Cooley's growth has brought more students and faculty downtown on a permanent basis and developers have noticed. They regularly work with Cooley administrators to determine where housing and retail additions may be made in the Capitol city.

"While we can't steer our students in any particular direction with where they should live or shop, we do want to let them know what is available," Zelenski said. "We do have a list of available housing and developers and others can advertise openings to our students.

"Cooley has been a constant for 35 years in downtown Lansing, and what's great for us is that a large portion of that growth has come from out of state," Zelenski added.

Cooley's impact on Lansing's downtown is felt daily at the Arbaugh Building. The 1905 structure that sits kitty-corner from the Cooley Law Library, sat empty for three years before local developer Richard Karp began converting it into a combination of lofts and commercial space in 2004.

The formerly vacant building today is mostly filled with Cooley students as part of its 48 apartment units. Cooley students and faculty, state governmental and Sparrow Hospital employees all have begun moving downtown with more frequency in recent years.

Today, half the 120 units in Gillespie's Prudden Place development in North Lansing and a quarter of the 50 apartments and condos in the Stadium District on East Michigan Avenue are filled by Cooley students and staff.

The downtown revival isn't perfect or complete. Students who live downtown have expressed their wish for a downtown supermarket, as many have no or limited access to a vehicle while attending school, Zelenski said.

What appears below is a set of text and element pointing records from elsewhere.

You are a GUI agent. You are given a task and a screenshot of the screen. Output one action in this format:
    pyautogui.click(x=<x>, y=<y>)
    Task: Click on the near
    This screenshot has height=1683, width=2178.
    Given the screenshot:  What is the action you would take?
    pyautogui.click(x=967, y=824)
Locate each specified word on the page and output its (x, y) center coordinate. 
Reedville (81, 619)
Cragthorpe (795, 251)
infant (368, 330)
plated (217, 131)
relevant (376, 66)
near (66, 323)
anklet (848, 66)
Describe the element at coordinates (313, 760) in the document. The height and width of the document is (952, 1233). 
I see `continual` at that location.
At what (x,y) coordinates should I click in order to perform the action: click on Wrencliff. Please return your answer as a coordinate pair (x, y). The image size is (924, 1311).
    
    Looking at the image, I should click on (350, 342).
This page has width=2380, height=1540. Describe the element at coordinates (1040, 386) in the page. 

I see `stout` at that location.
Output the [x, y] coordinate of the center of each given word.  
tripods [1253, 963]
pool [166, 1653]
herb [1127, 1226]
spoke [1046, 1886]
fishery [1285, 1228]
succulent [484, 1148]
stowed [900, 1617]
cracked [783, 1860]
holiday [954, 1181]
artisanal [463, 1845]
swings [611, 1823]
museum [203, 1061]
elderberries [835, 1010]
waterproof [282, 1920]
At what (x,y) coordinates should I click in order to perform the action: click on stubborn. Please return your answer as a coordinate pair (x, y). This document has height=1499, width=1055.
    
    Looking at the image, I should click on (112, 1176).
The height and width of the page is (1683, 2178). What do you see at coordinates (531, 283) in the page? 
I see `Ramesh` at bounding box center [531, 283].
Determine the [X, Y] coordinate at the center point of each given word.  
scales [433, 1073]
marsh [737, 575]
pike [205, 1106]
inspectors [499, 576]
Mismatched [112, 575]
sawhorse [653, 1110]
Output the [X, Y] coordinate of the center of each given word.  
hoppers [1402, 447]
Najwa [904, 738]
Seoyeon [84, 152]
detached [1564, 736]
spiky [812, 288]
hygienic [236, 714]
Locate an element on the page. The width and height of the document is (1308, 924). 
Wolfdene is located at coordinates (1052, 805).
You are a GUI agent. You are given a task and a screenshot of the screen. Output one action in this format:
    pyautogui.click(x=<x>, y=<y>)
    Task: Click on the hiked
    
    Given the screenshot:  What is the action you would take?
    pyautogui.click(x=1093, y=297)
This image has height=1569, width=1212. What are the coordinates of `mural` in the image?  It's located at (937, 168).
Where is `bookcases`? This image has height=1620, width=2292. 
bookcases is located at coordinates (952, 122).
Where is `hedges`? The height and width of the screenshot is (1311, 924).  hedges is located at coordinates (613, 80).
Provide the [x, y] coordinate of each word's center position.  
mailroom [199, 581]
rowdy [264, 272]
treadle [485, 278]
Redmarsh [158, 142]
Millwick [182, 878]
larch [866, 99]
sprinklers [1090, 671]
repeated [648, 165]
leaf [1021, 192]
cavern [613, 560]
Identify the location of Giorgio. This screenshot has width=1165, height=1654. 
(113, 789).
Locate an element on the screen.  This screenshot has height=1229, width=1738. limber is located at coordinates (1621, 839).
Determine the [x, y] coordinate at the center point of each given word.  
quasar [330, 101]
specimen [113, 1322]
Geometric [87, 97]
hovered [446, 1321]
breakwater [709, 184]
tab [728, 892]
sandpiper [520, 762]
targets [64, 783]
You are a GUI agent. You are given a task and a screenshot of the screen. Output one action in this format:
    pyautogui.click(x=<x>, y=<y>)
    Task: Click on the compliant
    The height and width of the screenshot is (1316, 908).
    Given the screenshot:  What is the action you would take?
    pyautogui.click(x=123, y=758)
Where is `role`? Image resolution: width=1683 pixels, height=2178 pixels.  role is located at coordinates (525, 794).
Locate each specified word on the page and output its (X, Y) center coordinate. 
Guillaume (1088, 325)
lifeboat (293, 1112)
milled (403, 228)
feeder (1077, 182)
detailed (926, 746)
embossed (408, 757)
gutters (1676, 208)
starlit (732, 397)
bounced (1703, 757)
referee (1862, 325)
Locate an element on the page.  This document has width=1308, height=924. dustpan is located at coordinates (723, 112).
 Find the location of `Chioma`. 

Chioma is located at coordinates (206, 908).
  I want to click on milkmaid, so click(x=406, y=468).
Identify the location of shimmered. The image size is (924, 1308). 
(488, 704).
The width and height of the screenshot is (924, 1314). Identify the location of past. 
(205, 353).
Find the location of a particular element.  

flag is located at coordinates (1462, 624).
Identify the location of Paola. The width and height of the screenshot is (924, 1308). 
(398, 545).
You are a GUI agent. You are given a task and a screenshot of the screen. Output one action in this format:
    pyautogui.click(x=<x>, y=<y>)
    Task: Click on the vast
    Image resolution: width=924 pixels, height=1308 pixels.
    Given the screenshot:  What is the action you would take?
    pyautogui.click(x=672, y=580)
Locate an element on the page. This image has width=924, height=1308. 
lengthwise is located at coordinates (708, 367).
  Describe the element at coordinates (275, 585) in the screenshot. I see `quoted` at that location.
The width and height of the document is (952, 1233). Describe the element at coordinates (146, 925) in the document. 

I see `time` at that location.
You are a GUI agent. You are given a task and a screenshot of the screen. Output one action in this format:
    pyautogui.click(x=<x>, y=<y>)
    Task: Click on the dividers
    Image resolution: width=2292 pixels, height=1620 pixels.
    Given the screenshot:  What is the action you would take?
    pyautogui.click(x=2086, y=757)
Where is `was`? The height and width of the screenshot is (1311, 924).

"Our students are a constant presence downtown, but development is really a catch-22," Zelenski said. "If you build it they will come, but there has to be a natural balance. I get the sense there is a general move in a positive direction and basic amenities."

What really brings students to Cooley though is the quality of classes, faculty and the flexibility that is offered. It has allowed Cooley to recruit nationally with the help of high-tech facilities and learning center.

But a lively downtown matters to people if they are living, working or going to school in the area and school administrators feel the downtown will become more and more vibrant in the coming years.

"We're building momentum and Cooley Law School really was the main catalyst," Trezise said. "I think pretty soon we'll be able to attract that grocery store somewhere downtown."